BRIEF -> Set the data down again, word for word, as it appears below.

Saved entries
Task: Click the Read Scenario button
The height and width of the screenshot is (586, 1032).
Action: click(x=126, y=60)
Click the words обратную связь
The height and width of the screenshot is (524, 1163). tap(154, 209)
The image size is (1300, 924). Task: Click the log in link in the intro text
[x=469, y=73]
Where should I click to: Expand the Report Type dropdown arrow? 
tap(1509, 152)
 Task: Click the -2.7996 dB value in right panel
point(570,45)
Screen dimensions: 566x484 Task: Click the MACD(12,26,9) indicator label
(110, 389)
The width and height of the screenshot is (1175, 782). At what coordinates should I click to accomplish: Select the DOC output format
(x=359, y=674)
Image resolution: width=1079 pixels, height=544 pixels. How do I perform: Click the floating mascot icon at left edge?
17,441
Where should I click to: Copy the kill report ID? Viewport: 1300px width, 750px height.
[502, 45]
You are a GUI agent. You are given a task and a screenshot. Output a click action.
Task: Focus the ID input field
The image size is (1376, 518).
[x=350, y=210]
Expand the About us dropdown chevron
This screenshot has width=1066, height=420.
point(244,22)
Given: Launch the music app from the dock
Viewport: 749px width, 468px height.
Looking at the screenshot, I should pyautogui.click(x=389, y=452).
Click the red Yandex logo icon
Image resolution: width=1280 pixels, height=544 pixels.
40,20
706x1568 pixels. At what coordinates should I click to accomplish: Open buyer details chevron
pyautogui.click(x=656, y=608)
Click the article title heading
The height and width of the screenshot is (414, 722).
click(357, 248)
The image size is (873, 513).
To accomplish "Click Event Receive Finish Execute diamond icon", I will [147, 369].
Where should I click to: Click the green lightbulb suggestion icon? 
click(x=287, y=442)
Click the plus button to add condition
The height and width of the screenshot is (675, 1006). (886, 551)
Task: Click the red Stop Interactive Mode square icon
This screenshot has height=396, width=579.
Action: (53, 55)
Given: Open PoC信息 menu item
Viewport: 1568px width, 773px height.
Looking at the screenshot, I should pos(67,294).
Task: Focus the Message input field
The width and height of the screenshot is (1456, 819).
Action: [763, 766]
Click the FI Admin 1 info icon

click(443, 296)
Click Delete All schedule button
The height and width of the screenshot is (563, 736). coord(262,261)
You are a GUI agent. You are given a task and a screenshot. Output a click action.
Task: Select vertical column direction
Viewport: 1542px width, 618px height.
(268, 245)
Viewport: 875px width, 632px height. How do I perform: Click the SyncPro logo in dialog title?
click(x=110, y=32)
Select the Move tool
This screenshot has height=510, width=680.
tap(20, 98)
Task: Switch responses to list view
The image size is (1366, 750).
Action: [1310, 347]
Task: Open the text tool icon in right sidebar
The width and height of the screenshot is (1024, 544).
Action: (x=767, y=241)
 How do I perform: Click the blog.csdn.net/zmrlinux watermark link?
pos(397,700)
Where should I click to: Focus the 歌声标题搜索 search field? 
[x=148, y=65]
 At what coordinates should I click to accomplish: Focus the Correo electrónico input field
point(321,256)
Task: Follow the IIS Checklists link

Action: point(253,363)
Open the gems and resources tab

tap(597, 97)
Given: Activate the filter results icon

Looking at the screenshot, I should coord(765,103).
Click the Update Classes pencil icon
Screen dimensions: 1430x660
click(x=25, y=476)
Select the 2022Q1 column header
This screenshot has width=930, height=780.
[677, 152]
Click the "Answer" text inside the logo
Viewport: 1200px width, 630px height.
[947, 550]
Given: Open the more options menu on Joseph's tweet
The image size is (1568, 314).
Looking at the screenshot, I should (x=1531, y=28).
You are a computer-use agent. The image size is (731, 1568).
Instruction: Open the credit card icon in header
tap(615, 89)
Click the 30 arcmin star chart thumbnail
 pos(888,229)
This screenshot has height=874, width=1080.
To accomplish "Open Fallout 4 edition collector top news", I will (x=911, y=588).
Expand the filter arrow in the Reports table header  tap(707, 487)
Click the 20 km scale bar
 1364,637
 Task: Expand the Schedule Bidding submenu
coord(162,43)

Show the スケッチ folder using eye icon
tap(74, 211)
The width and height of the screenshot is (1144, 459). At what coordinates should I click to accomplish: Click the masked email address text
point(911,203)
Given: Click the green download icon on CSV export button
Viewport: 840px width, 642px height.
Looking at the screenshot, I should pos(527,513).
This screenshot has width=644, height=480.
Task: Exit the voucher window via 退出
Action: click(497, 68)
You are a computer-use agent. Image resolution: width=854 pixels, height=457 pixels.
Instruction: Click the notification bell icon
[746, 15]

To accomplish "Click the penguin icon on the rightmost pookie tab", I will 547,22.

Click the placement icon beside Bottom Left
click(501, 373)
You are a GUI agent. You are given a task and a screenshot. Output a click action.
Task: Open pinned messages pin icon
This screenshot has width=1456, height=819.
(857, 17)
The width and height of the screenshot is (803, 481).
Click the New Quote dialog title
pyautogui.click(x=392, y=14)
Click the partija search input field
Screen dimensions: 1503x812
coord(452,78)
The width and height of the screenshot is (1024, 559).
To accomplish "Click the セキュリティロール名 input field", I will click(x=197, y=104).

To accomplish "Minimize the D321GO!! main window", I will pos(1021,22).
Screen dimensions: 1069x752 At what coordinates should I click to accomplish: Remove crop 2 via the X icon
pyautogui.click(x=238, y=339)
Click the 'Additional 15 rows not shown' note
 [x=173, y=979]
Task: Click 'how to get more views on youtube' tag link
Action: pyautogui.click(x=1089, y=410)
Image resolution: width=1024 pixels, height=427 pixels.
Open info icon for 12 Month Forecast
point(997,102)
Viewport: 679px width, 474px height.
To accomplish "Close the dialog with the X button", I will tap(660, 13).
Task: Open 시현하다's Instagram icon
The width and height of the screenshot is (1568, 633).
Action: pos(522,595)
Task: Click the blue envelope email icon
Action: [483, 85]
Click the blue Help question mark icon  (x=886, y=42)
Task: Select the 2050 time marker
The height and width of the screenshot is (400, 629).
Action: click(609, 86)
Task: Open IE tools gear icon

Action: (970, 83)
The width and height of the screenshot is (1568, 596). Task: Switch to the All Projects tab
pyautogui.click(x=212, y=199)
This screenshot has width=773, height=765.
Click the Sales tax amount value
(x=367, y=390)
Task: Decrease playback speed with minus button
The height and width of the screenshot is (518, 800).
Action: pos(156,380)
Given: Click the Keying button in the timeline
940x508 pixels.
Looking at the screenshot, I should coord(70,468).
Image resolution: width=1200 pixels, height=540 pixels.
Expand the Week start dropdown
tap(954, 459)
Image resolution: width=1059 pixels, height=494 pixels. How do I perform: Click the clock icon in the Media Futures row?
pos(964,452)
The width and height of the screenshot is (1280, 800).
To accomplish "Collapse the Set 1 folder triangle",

ANSWER SECTION ->
Task: Click the Read Scenario button
The height and width of the screenshot is (586, 1032).
Action: click(x=126, y=60)
Click the words обратную связь
The height and width of the screenshot is (524, 1163). tap(154, 209)
The image size is (1300, 924). Task: Click the log in link in the intro text
[x=469, y=73]
Where should I click to: Expand the Report Type dropdown arrow? 
tap(1509, 152)
 Task: Click the -2.7996 dB value in right panel
point(570,45)
Screen dimensions: 566x484 Task: Click the MACD(12,26,9) indicator label
(110, 389)
The width and height of the screenshot is (1175, 782). At what coordinates should I click to accomplish: Select the DOC output format
(x=359, y=674)
Image resolution: width=1079 pixels, height=544 pixels. How do I perform: Click the floating mascot icon at left edge?
17,441
Where should I click to: Copy the kill report ID? Viewport: 1300px width, 750px height.
[502, 45]
You are a GUI agent. You are given a task and a screenshot. Output a click action.
Task: Focus the ID input field
The image size is (1376, 518).
[x=350, y=210]
Expand the About us dropdown chevron
This screenshot has width=1066, height=420.
point(244,22)
Given: Launch the music app from the dock
Viewport: 749px width, 468px height.
Looking at the screenshot, I should pyautogui.click(x=389, y=452).
Click the red Yandex logo icon
Image resolution: width=1280 pixels, height=544 pixels.
40,20
706x1568 pixels. At what coordinates should I click to accomplish: Open buyer details chevron
pyautogui.click(x=656, y=608)
Click the article title heading
The height and width of the screenshot is (414, 722).
click(357, 248)
The image size is (873, 513).
To accomplish "Click Event Receive Finish Execute diamond icon", I will [147, 369].
Where should I click to: Click the green lightbulb suggestion icon? 
click(x=287, y=442)
Click the plus button to add condition
The height and width of the screenshot is (675, 1006). (886, 551)
Task: Click the red Stop Interactive Mode square icon
This screenshot has height=396, width=579.
Action: (53, 55)
Given: Open PoC信息 menu item
Viewport: 1568px width, 773px height.
Looking at the screenshot, I should pos(67,294).
Task: Focus the Message input field
The width and height of the screenshot is (1456, 819).
Action: [763, 766]
Click the FI Admin 1 info icon

click(443, 296)
Click Delete All schedule button
The height and width of the screenshot is (563, 736). coord(262,261)
You are a GUI agent. You are given a task and a screenshot. Output a click action.
Task: Select vertical column direction
Viewport: 1542px width, 618px height.
(268, 245)
Viewport: 875px width, 632px height. How do I perform: Click the SyncPro logo in dialog title?
click(x=110, y=32)
Select the Move tool
This screenshot has height=510, width=680.
tap(20, 98)
Task: Switch responses to list view
The image size is (1366, 750).
Action: [1310, 347]
Task: Open the text tool icon in right sidebar
The width and height of the screenshot is (1024, 544).
Action: (x=767, y=241)
 How do I perform: Click the blog.csdn.net/zmrlinux watermark link?
pos(397,700)
Where should I click to: Focus the 歌声标题搜索 search field? 
[x=148, y=65]
 At what coordinates should I click to accomplish: Focus the Correo electrónico input field
point(321,256)
Task: Follow the IIS Checklists link

Action: point(253,363)
Open the gems and resources tab

tap(597, 97)
Given: Activate the filter results icon

Looking at the screenshot, I should coord(765,103).
Click the Update Classes pencil icon
Screen dimensions: 1430x660
click(x=25, y=476)
Select the 2022Q1 column header
This screenshot has width=930, height=780.
[677, 152]
Click the "Answer" text inside the logo
Viewport: 1200px width, 630px height.
[947, 550]
Given: Open the more options menu on Joseph's tweet
The image size is (1568, 314).
Looking at the screenshot, I should (x=1531, y=28).
You are a computer-use agent. The image size is (731, 1568).
Instruction: Open the credit card icon in header
tap(615, 89)
Click the 30 arcmin star chart thumbnail
 pos(888,229)
This screenshot has height=874, width=1080.
To accomplish "Open Fallout 4 edition collector top news", I will (x=911, y=588).
Expand the filter arrow in the Reports table header  tap(707, 487)
Click the 20 km scale bar
 1364,637
 Task: Expand the Schedule Bidding submenu
coord(162,43)

Show the スケッチ folder using eye icon
tap(74, 211)
The width and height of the screenshot is (1144, 459). At what coordinates should I click to accomplish: Click the masked email address text
point(911,203)
Given: Click the green download icon on CSV export button
Viewport: 840px width, 642px height.
Looking at the screenshot, I should pos(527,513).
This screenshot has width=644, height=480.
Task: Exit the voucher window via 退出
Action: click(497, 68)
You are a computer-use agent. Image resolution: width=854 pixels, height=457 pixels.
Instruction: Click the notification bell icon
[746, 15]

To accomplish "Click the penguin icon on the rightmost pookie tab", I will 547,22.

Click the placement icon beside Bottom Left
click(501, 373)
You are a GUI agent. You are given a task and a screenshot. Output a click action.
Task: Open pinned messages pin icon
This screenshot has width=1456, height=819.
(857, 17)
The width and height of the screenshot is (803, 481).
Click the New Quote dialog title
pyautogui.click(x=392, y=14)
Click the partija search input field
Screen dimensions: 1503x812
coord(452,78)
The width and height of the screenshot is (1024, 559).
To accomplish "Click the セキュリティロール名 input field", I will click(x=197, y=104).

To accomplish "Minimize the D321GO!! main window", I will pos(1021,22).
Screen dimensions: 1069x752 At what coordinates should I click to accomplish: Remove crop 2 via the X icon
pyautogui.click(x=238, y=339)
Click the 'Additional 15 rows not shown' note
 [x=173, y=979]
Task: Click 'how to get more views on youtube' tag link
Action: pyautogui.click(x=1089, y=410)
Image resolution: width=1024 pixels, height=427 pixels.
Open info icon for 12 Month Forecast
point(997,102)
Viewport: 679px width, 474px height.
To accomplish "Close the dialog with the X button", I will tap(660, 13).
Task: Open 시현하다's Instagram icon
The width and height of the screenshot is (1568, 633).
Action: pos(522,595)
Task: Click the blue envelope email icon
Action: [483, 85]
Click the blue Help question mark icon  (x=886, y=42)
Task: Select the 2050 time marker
The height and width of the screenshot is (400, 629).
Action: click(609, 86)
Task: Open IE tools gear icon

Action: (970, 83)
The width and height of the screenshot is (1568, 596). Task: Switch to the All Projects tab
pyautogui.click(x=212, y=199)
This screenshot has width=773, height=765.
Click the Sales tax amount value
(x=367, y=390)
Task: Decrease playback speed with minus button
The height and width of the screenshot is (518, 800).
Action: pos(156,380)
Given: Click the Keying button in the timeline
940x508 pixels.
Looking at the screenshot, I should coord(70,468).
Image resolution: width=1200 pixels, height=540 pixels.
Expand the Week start dropdown
tap(954, 459)
Image resolution: width=1059 pixels, height=494 pixels. How do I perform: Click the clock icon in the Media Futures row?
pos(964,452)
The width and height of the screenshot is (1280, 800).
To accomplish "Collapse the Set 1 folder triangle",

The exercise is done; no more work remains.